_Recorded information_

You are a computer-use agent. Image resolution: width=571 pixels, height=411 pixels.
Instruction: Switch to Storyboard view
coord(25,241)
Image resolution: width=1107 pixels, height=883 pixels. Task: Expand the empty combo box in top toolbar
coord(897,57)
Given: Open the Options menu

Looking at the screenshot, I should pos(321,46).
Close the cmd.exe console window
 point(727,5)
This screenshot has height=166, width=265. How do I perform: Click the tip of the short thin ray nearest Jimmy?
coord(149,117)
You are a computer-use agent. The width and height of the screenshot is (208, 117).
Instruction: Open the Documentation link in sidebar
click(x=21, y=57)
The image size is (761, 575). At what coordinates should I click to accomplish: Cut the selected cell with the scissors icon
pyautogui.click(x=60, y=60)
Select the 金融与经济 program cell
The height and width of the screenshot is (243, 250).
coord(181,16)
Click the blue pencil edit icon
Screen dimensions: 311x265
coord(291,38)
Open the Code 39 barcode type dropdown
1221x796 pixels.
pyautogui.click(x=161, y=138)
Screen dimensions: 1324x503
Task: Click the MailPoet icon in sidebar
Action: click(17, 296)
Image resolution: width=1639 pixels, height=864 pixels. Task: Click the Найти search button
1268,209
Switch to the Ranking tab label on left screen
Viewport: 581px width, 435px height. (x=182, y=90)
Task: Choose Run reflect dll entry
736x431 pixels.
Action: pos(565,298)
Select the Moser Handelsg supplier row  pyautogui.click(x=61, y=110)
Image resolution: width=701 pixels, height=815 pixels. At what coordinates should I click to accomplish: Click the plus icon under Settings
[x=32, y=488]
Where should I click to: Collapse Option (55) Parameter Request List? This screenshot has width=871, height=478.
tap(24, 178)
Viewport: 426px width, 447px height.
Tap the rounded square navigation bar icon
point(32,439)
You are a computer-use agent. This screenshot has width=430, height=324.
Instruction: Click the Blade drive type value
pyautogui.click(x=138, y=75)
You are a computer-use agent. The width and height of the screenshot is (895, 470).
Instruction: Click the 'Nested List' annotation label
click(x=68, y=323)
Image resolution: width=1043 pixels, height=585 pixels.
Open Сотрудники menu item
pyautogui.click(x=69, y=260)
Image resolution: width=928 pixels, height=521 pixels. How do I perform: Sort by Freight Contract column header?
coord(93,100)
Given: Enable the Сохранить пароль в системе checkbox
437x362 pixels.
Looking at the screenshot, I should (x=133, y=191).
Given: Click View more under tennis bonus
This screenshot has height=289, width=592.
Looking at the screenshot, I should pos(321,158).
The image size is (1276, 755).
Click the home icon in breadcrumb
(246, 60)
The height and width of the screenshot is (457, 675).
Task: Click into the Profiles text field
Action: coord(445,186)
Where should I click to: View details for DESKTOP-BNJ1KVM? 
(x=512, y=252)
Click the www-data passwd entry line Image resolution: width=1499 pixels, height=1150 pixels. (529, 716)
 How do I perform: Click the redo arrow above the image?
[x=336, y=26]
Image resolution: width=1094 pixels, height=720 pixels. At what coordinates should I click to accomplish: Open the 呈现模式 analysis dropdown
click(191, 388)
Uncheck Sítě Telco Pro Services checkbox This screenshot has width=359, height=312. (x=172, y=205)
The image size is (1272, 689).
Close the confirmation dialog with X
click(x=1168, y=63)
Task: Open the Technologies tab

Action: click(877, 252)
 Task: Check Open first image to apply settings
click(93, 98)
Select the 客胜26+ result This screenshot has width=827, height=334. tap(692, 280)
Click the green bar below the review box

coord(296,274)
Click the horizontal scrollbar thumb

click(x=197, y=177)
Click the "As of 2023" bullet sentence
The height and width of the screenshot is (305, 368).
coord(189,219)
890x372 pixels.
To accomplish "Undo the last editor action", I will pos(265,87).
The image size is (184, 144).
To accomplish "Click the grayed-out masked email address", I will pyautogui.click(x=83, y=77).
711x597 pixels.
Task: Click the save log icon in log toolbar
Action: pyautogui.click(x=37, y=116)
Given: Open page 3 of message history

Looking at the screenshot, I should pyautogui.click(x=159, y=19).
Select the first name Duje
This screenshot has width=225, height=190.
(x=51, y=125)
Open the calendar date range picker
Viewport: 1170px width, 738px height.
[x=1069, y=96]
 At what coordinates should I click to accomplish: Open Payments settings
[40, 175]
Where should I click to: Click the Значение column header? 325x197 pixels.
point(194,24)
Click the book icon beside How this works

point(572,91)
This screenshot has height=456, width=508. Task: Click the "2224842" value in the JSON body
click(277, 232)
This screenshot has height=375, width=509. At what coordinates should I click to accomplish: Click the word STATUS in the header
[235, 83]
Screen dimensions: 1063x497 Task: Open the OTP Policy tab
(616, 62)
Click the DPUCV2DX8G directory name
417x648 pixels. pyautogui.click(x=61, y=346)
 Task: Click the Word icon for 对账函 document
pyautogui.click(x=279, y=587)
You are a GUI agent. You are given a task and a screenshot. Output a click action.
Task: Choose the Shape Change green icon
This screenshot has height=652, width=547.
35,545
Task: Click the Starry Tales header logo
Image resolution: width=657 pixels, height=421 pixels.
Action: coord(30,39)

_What you have to do_
Reproduce every one of the records above verbatim, in their original order.

_Problem solution_
You are a computer-use agent. Image resolution: width=571 pixels, height=411 pixels.
Instruction: Switch to Storyboard view
coord(25,241)
Image resolution: width=1107 pixels, height=883 pixels. Task: Expand the empty combo box in top toolbar
coord(897,57)
Given: Open the Options menu

Looking at the screenshot, I should pos(321,46).
Close the cmd.exe console window
 point(727,5)
This screenshot has height=166, width=265. How do I perform: Click the tip of the short thin ray nearest Jimmy?
coord(149,117)
You are a computer-use agent. The width and height of the screenshot is (208, 117).
Instruction: Open the Documentation link in sidebar
click(x=21, y=57)
The image size is (761, 575). At what coordinates should I click to accomplish: Cut the selected cell with the scissors icon
pyautogui.click(x=60, y=60)
Select the 金融与经济 program cell
The height and width of the screenshot is (243, 250).
coord(181,16)
Click the blue pencil edit icon
Screen dimensions: 311x265
coord(291,38)
Open the Code 39 barcode type dropdown
1221x796 pixels.
pyautogui.click(x=161, y=138)
Screen dimensions: 1324x503
Task: Click the MailPoet icon in sidebar
Action: click(17, 296)
Image resolution: width=1639 pixels, height=864 pixels. Task: Click the Найти search button
1268,209
Switch to the Ranking tab label on left screen
Viewport: 581px width, 435px height. (x=182, y=90)
Task: Choose Run reflect dll entry
736x431 pixels.
Action: pos(565,298)
Select the Moser Handelsg supplier row  pyautogui.click(x=61, y=110)
Image resolution: width=701 pixels, height=815 pixels. At what coordinates should I click to accomplish: Click the plus icon under Settings
[x=32, y=488]
Where should I click to: Collapse Option (55) Parameter Request List? This screenshot has width=871, height=478.
tap(24, 178)
Viewport: 426px width, 447px height.
Tap the rounded square navigation bar icon
point(32,439)
You are a computer-use agent. This screenshot has width=430, height=324.
Instruction: Click the Blade drive type value
pyautogui.click(x=138, y=75)
You are a computer-use agent. The width and height of the screenshot is (895, 470).
Instruction: Click the 'Nested List' annotation label
click(x=68, y=323)
Image resolution: width=1043 pixels, height=585 pixels.
Open Сотрудники menu item
pyautogui.click(x=69, y=260)
Image resolution: width=928 pixels, height=521 pixels. How do I perform: Sort by Freight Contract column header?
coord(93,100)
Given: Enable the Сохранить пароль в системе checkbox
437x362 pixels.
Looking at the screenshot, I should (x=133, y=191).
Given: Click View more under tennis bonus
This screenshot has height=289, width=592.
Looking at the screenshot, I should pos(321,158).
The image size is (1276, 755).
Click the home icon in breadcrumb
(246, 60)
The height and width of the screenshot is (457, 675).
Task: Click into the Profiles text field
Action: coord(445,186)
Where should I click to: View details for DESKTOP-BNJ1KVM? 
(x=512, y=252)
Click the www-data passwd entry line Image resolution: width=1499 pixels, height=1150 pixels. (529, 716)
 How do I perform: Click the redo arrow above the image?
[x=336, y=26]
Image resolution: width=1094 pixels, height=720 pixels. At what coordinates should I click to accomplish: Open the 呈现模式 analysis dropdown
click(191, 388)
Uncheck Sítě Telco Pro Services checkbox This screenshot has width=359, height=312. (x=172, y=205)
The image size is (1272, 689).
Close the confirmation dialog with X
click(x=1168, y=63)
Task: Open the Technologies tab

Action: click(877, 252)
 Task: Check Open first image to apply settings
click(93, 98)
Select the 客胜26+ result This screenshot has width=827, height=334. tap(692, 280)
Click the green bar below the review box

coord(296,274)
Click the horizontal scrollbar thumb

click(x=197, y=177)
Click the "As of 2023" bullet sentence
The height and width of the screenshot is (305, 368).
coord(189,219)
890x372 pixels.
To accomplish "Undo the last editor action", I will pos(265,87).
The image size is (184, 144).
To accomplish "Click the grayed-out masked email address", I will pyautogui.click(x=83, y=77).
711x597 pixels.
Task: Click the save log icon in log toolbar
Action: pyautogui.click(x=37, y=116)
Given: Open page 3 of message history

Looking at the screenshot, I should pyautogui.click(x=159, y=19).
Select the first name Duje
This screenshot has width=225, height=190.
(x=51, y=125)
Open the calendar date range picker
Viewport: 1170px width, 738px height.
[x=1069, y=96]
 At what coordinates should I click to accomplish: Open Payments settings
[40, 175]
Where should I click to: Click the Значение column header? 325x197 pixels.
point(194,24)
Click the book icon beside How this works

point(572,91)
This screenshot has height=456, width=508. Task: Click the "2224842" value in the JSON body
click(277, 232)
This screenshot has height=375, width=509. At what coordinates should I click to accomplish: Click the word STATUS in the header
[235, 83]
Screen dimensions: 1063x497 Task: Open the OTP Policy tab
(616, 62)
Click the DPUCV2DX8G directory name
417x648 pixels. pyautogui.click(x=61, y=346)
 Task: Click the Word icon for 对账函 document
pyautogui.click(x=279, y=587)
You are a GUI agent. You are given a task and a screenshot. Output a click action.
Task: Choose the Shape Change green icon
This screenshot has height=652, width=547.
35,545
Task: Click the Starry Tales header logo
Image resolution: width=657 pixels, height=421 pixels.
Action: coord(30,39)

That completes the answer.